El Congreso de la Ciudad de México aprobó este jueves, con una enorme mayoría, la tipificación del delito de transfeminicidio, cuyo dictamen será conocido como Ley Paola Buenrostro, en honor a esta mujer trans que fue víctima de este delito, y cuyo caso fue el primero reconocido como tal. Esta propuesta fue presentada por las Comisiones Unidas de Igual de Género y de Administración y Procuración de Justicia y, tras su aprobación en lo general (47 votos a favor, tres en contra y cero abstenciones) y en lo particular (45 votos a favor, uno en contra y cero abstenciones), fue enviada al jefe de Gobierno de la Ciudad de México, Martí Batres Guadarrama, para que sea promulgada y publicada en la Gaceta Oficial.

De acuerdo con el dictamen presentado ante el Congreso capitalino, el transfeminicidio se refiere al asesinato de mujeres transgénero o personas trans femeninas debido a su identidad de género. Desde la perspectiva de género, el transfeminicidio se entiende como una manifestación extrema de la violencia de género y la discriminación que enfrentan las personas trans. Al ser tipificado como delito en la capital del país, se garantiza el acceso a la justicia de las víctimas de violencia transmisógina; para sancionarlo, se deberán hacer algunas reformas en el Código Penal, Código Civil, la Ley Orgánica de la Fiscalía y la Ley de Víctimas de la Ciudad de México. Las penas para este crimen serán de entre 35 y 70 años en prisión.

Paola Buenrostro fue una mujer trans originaria de Campeche que se desempeñaba como trabajadora sexual en la capital del país, una situación tristemente común debido a la poca posibilidad que tienen de encontrar trabajo por su identidad. La madrugada del 30 de septiembre del 2016, a la edad de 25 años, Buenrostro abordó el auto de un hombre que buscaba sus servicios.
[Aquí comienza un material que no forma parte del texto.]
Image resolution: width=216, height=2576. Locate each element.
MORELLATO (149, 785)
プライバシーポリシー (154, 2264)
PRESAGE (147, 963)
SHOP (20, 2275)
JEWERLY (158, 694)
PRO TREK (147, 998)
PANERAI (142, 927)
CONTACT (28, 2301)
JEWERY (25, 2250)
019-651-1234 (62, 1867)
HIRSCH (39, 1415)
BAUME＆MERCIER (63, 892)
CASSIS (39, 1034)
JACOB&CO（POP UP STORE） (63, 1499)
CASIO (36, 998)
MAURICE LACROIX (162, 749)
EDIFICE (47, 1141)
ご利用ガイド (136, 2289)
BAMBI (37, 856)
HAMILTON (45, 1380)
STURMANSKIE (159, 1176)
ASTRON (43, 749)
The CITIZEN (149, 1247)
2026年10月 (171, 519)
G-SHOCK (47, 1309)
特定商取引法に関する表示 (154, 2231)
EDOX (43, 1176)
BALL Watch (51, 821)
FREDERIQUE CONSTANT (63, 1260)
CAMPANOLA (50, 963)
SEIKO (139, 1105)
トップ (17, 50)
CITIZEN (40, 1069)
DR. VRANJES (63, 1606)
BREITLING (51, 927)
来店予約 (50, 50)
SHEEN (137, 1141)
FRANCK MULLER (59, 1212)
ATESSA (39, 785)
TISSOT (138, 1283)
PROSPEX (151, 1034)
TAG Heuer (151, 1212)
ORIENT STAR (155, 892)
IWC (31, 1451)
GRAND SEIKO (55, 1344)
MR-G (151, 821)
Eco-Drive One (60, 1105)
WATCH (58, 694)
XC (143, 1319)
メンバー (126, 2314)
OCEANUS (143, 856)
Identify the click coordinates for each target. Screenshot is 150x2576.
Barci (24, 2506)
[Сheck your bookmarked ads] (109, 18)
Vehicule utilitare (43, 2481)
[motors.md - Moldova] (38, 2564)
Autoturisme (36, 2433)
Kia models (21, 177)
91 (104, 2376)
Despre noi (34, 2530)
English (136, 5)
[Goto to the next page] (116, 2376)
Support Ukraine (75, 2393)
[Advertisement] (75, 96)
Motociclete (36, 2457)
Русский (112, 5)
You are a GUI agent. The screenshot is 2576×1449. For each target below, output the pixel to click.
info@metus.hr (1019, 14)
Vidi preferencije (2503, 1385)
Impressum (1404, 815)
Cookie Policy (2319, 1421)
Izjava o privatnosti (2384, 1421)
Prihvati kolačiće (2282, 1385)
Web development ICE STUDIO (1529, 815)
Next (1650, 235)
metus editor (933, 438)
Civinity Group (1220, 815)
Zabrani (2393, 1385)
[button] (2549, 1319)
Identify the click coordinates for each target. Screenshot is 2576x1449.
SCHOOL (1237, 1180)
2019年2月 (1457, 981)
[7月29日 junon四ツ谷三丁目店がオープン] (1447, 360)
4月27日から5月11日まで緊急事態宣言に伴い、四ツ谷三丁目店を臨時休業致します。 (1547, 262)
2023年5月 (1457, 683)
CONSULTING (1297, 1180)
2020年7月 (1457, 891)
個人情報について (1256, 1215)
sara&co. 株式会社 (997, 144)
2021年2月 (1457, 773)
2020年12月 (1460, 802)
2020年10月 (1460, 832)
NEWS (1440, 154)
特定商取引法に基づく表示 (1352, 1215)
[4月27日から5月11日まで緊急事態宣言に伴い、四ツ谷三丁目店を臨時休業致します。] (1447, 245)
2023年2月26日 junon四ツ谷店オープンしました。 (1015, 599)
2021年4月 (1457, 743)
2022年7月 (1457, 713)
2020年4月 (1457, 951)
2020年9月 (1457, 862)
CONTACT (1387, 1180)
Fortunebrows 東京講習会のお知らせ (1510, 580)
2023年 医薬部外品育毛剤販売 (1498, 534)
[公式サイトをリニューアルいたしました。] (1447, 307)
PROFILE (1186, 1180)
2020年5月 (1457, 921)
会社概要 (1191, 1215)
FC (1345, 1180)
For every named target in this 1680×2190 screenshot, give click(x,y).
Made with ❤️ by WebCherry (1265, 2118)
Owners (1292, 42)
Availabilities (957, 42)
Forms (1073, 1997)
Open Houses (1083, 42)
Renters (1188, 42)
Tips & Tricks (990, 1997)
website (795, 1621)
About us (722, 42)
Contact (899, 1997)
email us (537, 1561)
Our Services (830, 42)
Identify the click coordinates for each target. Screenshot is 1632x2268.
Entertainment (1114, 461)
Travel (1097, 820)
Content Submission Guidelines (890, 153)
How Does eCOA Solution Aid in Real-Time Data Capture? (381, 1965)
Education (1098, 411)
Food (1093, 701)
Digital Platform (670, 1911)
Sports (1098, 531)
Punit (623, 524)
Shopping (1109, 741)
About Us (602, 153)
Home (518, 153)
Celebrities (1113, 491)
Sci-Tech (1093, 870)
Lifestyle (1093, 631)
Al darse cuenta de que Paola era una mujer trans, este sujeto, identificado como Arturo Felipe “N”, le disparó a quemarropa metros adelante de donde la había recogido. Las compañeras de Paola, entre ellas Kenya Cuevas, fueron testigos del crimen y ayudaron a que el hombre no escapara, reteniéndolo para entregarlo a las autoridades. El criminal fue liberado 48 horas después por el juez Gilberto Cervantes Hernández, bajo el argumento de que faltaban elementos concluyentes para determinar su culpabilidad. Cuando el cuerpo de Paola era trasladado al servicio funerario, Kenya Cuevas detuvo el automóvil y bajó el ataúd para bloquear Avenida Insurgentes y exigir justicia para su amiga.

En septiembre del 2019, un día antes del tercer aniversario luctuoso de Paola, la entonces fiscal general de la CDMX, Ernestina Godoy, ofreció una disculpa pública por el accionar de las autoridades en el caso de Buenrostro, convirtiendo así su muerte en el primer caso reconocido de transfeminicidio. Además de esta nueva ley, Paola Buenrostro fue la inspiración para que Kenya fundara la asociación Casa de las Muñecas Tiresias, que busca darle refugio a todas esas personas trans que lo requieran, ofreciendo alojamiento, servicios de salud, terapia y rehabilitación.

En un país como México, que es el segundo país de Latinoamérica con más crímenes de odio motivados por homofobia y transfobia, la aprobación de este tipo de leyes es un paso muy importante para lograr otorgar justicia a las víctimas de estos crímenes de odio. Cabe resaltar que, además de la CDMX, Nayarit es otro estado que castiga el transfeminicidio.